**Aim of the exercise:**
The line bearing "Select the MXNet.jl_GPU_IJulia_No_S3 AMI", together with all lines after it to the end of the material, should be repeated exactly; leave out everything else.

--- Extracted entries ---

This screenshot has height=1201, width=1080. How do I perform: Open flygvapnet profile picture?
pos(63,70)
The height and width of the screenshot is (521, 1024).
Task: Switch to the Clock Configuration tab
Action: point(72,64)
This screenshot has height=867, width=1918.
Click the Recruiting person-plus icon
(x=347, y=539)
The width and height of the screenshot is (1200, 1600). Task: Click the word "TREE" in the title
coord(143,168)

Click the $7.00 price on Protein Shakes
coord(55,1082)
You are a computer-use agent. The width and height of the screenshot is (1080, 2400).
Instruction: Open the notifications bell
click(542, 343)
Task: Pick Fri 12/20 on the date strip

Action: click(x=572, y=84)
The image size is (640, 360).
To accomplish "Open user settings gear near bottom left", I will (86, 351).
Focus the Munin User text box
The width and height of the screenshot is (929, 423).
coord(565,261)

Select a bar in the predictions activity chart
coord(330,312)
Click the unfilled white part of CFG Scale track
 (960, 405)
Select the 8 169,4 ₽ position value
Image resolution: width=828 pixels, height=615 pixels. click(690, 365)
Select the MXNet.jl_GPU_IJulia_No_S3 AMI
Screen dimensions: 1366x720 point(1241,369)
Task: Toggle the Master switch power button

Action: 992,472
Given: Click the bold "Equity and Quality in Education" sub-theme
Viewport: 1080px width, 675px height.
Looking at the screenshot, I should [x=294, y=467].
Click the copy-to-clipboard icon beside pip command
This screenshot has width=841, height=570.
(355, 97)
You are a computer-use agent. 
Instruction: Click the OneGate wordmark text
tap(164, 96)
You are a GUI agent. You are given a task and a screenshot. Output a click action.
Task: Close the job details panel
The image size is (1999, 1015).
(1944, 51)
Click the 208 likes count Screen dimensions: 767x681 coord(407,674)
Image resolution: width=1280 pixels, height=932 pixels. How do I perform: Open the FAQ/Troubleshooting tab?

---

**Written response:**
Select the MXNet.jl_GPU_IJulia_No_S3 AMI
Screen dimensions: 1366x720 point(1241,369)
Task: Toggle the Master switch power button

Action: 992,472
Given: Click the bold "Equity and Quality in Education" sub-theme
Viewport: 1080px width, 675px height.
Looking at the screenshot, I should [x=294, y=467].
Click the copy-to-clipboard icon beside pip command
This screenshot has width=841, height=570.
(355, 97)
You are a computer-use agent. 
Instruction: Click the OneGate wordmark text
tap(164, 96)
You are a GUI agent. You are given a task and a screenshot. Output a click action.
Task: Close the job details panel
The image size is (1999, 1015).
(1944, 51)
Click the 208 likes count Screen dimensions: 767x681 coord(407,674)
Image resolution: width=1280 pixels, height=932 pixels. How do I perform: Open the FAQ/Troubleshooting tab?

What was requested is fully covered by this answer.